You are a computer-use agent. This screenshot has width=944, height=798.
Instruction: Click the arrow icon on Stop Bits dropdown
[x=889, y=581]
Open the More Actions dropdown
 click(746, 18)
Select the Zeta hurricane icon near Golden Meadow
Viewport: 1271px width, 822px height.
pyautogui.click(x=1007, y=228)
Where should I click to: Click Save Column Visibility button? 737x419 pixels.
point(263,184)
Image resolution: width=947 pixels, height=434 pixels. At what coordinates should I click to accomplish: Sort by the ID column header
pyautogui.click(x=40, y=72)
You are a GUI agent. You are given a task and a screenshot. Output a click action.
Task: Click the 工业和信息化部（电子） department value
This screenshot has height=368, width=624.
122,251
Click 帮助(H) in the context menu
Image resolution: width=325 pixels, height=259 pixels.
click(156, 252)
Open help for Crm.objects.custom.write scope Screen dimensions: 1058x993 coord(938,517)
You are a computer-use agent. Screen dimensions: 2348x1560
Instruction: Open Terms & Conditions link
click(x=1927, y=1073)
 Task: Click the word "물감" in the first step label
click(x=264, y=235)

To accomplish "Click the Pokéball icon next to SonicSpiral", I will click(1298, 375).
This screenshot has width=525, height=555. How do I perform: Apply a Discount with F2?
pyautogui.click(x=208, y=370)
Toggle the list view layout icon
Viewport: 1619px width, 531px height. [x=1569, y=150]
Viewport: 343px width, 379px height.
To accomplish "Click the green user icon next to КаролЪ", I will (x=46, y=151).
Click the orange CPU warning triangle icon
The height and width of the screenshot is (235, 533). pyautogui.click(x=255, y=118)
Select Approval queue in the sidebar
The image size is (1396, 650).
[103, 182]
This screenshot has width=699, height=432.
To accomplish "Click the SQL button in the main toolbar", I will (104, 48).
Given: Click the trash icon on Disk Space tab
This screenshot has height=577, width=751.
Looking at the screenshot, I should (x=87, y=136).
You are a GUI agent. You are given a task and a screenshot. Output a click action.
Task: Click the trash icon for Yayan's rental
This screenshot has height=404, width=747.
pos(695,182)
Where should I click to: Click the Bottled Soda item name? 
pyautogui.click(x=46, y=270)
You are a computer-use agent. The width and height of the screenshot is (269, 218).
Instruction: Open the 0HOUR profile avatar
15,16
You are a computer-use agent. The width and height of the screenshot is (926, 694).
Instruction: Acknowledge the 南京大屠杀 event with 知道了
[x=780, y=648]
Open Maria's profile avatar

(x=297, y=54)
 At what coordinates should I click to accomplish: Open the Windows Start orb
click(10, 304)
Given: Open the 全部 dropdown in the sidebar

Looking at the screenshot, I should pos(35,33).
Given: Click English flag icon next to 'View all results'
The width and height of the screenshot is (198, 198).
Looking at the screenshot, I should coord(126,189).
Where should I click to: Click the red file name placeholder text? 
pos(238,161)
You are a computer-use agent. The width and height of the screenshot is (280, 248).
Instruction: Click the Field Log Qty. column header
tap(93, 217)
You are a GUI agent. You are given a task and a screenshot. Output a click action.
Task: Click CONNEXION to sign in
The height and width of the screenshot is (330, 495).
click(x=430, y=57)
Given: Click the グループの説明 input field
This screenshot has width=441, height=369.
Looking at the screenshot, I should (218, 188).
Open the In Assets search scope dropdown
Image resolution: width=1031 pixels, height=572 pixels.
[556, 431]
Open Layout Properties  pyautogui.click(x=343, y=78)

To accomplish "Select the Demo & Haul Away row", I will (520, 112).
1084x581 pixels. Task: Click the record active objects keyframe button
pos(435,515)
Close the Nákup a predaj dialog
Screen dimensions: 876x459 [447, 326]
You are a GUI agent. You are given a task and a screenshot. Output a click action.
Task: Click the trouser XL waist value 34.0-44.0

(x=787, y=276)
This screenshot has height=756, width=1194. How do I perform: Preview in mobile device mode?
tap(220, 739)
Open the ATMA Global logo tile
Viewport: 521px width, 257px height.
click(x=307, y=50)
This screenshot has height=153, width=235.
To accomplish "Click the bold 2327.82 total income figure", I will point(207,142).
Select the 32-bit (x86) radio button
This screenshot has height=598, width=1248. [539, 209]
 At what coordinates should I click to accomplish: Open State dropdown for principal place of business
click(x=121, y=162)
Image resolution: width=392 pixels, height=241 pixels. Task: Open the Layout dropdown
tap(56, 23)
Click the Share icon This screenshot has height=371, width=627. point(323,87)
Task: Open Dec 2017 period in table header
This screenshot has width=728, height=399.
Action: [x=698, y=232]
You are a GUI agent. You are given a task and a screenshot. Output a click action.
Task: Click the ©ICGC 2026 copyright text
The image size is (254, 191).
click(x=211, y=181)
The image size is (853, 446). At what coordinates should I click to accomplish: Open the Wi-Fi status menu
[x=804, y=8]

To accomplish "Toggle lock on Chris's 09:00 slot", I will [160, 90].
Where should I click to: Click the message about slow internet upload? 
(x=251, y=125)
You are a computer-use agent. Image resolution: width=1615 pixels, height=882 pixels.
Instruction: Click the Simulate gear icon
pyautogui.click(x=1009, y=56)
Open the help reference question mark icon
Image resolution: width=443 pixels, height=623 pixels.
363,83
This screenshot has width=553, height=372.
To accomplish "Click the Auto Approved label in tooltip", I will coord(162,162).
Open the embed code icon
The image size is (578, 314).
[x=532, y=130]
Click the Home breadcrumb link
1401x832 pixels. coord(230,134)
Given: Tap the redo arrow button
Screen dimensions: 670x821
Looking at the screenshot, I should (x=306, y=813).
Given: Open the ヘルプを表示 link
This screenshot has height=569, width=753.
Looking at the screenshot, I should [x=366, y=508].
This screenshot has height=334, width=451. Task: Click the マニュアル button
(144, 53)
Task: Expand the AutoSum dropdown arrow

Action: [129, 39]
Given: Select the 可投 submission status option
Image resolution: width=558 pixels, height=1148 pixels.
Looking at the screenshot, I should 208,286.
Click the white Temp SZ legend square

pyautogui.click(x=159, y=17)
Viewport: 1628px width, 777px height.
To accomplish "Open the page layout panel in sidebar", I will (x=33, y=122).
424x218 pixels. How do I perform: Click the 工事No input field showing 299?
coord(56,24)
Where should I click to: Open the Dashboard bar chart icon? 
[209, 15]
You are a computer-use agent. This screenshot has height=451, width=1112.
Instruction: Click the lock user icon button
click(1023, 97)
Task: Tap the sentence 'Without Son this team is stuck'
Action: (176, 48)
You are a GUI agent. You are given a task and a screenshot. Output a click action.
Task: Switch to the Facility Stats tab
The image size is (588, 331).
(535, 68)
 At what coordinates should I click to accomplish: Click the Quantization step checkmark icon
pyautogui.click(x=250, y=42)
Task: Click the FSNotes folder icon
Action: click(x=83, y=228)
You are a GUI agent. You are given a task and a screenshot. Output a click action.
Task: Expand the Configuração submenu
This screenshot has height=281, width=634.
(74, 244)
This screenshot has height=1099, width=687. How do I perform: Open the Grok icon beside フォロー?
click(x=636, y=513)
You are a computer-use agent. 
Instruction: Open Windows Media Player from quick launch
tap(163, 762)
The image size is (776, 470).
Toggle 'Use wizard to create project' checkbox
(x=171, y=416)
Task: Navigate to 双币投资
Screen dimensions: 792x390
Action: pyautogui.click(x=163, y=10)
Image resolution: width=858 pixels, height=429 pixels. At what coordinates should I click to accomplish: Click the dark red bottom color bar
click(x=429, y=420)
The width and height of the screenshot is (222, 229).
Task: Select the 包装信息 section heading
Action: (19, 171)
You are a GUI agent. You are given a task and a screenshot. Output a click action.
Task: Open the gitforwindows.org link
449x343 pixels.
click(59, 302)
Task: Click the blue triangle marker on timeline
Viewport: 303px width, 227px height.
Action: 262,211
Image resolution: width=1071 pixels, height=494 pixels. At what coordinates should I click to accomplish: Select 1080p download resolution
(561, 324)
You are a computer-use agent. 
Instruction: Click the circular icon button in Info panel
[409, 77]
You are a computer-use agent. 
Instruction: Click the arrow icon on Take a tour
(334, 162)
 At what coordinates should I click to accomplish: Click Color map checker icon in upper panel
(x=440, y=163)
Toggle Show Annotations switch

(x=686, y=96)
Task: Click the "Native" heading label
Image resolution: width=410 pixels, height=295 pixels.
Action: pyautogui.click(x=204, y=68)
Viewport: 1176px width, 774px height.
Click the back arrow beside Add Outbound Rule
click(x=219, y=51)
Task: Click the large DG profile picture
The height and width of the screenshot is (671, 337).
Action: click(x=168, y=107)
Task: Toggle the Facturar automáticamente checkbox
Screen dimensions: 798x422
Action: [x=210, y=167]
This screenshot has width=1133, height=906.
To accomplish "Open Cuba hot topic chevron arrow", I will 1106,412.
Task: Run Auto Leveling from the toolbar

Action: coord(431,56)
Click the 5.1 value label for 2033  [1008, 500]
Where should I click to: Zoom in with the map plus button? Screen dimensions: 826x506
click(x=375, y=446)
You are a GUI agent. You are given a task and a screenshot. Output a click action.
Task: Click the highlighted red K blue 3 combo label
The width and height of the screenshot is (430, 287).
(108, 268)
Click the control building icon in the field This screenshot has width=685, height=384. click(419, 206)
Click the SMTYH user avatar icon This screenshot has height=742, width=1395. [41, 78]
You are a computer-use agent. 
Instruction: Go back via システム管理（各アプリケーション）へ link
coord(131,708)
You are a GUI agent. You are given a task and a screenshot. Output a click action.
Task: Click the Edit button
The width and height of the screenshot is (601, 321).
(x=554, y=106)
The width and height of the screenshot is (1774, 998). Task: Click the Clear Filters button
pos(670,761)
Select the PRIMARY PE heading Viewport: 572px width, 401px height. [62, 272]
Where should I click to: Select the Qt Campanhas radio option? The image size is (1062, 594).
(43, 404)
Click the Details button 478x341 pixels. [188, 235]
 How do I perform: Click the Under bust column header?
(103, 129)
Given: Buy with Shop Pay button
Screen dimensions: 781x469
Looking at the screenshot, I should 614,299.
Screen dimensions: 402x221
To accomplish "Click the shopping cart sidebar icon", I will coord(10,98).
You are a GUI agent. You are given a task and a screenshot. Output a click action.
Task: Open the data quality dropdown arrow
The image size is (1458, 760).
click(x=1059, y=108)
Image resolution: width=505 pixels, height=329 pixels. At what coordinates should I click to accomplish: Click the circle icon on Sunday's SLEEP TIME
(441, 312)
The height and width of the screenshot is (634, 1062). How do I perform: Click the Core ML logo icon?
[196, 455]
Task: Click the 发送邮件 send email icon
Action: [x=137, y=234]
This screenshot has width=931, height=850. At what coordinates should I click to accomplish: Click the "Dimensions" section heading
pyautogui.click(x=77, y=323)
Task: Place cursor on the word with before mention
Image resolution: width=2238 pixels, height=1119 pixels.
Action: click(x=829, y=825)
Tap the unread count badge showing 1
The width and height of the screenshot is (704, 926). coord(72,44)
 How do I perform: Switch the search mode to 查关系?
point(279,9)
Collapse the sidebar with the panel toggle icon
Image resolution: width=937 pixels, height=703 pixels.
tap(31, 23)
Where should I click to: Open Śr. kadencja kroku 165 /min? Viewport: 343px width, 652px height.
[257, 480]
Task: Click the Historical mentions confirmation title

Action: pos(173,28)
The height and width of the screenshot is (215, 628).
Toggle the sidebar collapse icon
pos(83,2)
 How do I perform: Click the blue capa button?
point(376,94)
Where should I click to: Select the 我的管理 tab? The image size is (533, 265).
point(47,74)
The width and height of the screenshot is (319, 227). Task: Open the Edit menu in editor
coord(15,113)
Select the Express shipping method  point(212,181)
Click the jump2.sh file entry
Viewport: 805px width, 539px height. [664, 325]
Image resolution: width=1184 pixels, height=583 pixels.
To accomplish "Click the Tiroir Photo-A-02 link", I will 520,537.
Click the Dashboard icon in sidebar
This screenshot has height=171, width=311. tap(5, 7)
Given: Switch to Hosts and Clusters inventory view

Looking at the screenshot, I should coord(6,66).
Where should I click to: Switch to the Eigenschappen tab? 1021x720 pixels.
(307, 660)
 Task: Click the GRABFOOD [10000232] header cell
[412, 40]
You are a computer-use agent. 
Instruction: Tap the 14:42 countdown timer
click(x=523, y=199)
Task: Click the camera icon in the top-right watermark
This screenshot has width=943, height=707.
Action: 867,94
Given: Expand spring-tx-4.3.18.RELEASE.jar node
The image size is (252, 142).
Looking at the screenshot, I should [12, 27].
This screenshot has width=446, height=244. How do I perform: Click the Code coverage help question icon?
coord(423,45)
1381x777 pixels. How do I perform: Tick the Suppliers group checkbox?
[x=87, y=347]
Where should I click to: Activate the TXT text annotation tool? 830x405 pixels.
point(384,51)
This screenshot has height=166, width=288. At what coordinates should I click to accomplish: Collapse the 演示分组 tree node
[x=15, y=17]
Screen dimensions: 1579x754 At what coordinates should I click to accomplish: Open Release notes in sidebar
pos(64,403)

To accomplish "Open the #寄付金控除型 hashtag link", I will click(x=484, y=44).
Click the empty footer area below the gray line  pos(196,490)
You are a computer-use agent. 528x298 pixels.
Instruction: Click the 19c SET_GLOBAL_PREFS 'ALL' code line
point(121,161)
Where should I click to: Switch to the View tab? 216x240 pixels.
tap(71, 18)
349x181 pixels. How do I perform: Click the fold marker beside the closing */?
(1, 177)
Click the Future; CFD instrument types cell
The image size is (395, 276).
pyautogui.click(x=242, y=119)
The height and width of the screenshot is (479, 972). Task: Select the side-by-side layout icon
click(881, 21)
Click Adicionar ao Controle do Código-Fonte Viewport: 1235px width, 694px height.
··········
Directions for this task: Return a copy of every line in the records that includes the string "trash".

Result of the exercise:
Given: Click the trash icon on Disk Space tab
Task: Click the trash icon for Yayan's rental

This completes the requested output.